This review by Simon Saltzman was published in U.S. 1 Newspaper on January 27, 1999.

All rights reserved.

A wonderful new Off-Broadway play poses a quite ordinary

question: can an unsettled and disorganized helicopter traffic reporter

from New York City can find romance and happiness in the big apple

with a totally together third grade school teacher in the Bronx? Thirty-three-year-old

playwright Diana Son provides the answer in "Stop Kiss," a

funny, poignant, horrifying, and finally inspiring urban play.

When the two young women, Callie (Jessica Hecht) and Sara (Sandra

Oh), first meet, they haven’t a clue that their acquaintance will

develop into a friendship or into anything more than platonic. The

relationship begins amusingly when Callie, who would hardly notice

a little more litter in her dreary untidy apartment (fastidiously

evoked by designer Narelle Sissons), agrees to care for Sara’s cat.

It seems that Caesar, the (unseen) cat, is an unwelcome party in the

only low rent apartment Sara, who has just arrived in New York on

a fellowship, can find.

In that Callie has George (Kevin Carroll), her casually on-demand

lover from college days, and Sara has/had Peter (Rick Holmes), a lover

she left behind in St. Louis, their initial meetings are punctuated

with glib and savvy patter about themselves and (what else) George

and Peter.

As flighty and unmotivated above ground as she is below, Callie, however,

puts plenty of enthusiasm into landing a reservation at the trendiest

restaurants. As uncompromising on matters of principle as she is eager

to start a new life and deepen their relationship, Sara is wonderfully

down to earth. It is in this context that Callie and Sara are seen

in cleverly concerted contrast.

It is to the playwright’s credit that we see the gentle tug of mutual

sexual attraction kept in check, and only through the subtlest of

body language and deliberately evasive and cautious chit-chat that

we see something decidedly romantic brewing.

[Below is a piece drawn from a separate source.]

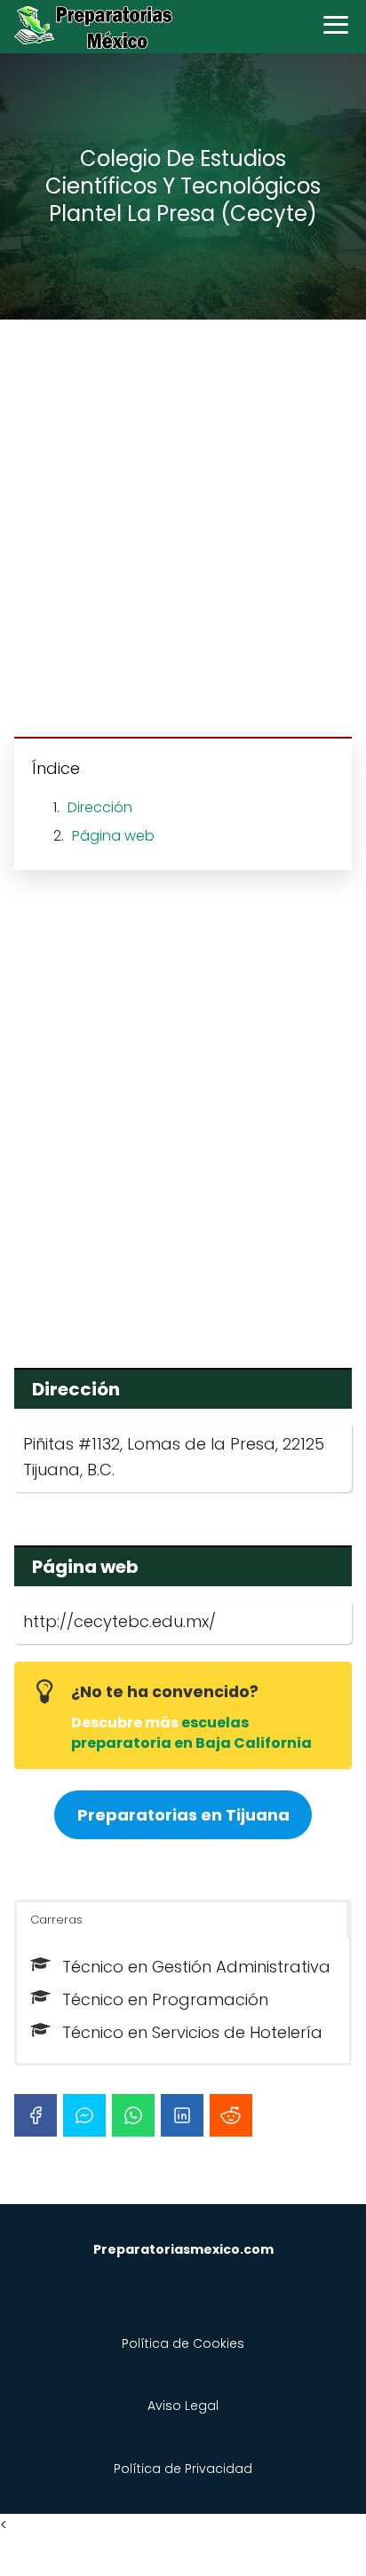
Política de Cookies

The play’s title refers to the casualness and the spontaneity of an

act that would be accepted as normal between a man and woman, but

which in this play prompts an act of violence. The delight we take

as two people suddenly find their true identities takes a sudden tragic

turn. This, when Callie and Sara make a fateful and unwise decision

to stop on a park bench and kiss innocently after a night dancing

at a Village bar. At that dangerous hour, when most working people

are beginning to hear their alarm clocks go off, they are brutally

attacked and beaten by a psychopath.

The comical lightness of the scenes prior to the attack are strikingly

contrasted against the darker scenes that follow. The play makes a

stunning turn that is sure to fill and break your heart. Callie is

suddenly faced with a challenge that can only succeed through a demonstration

of unselfish love. This includes making a commitment and doing things

she would never have believed herself capable of.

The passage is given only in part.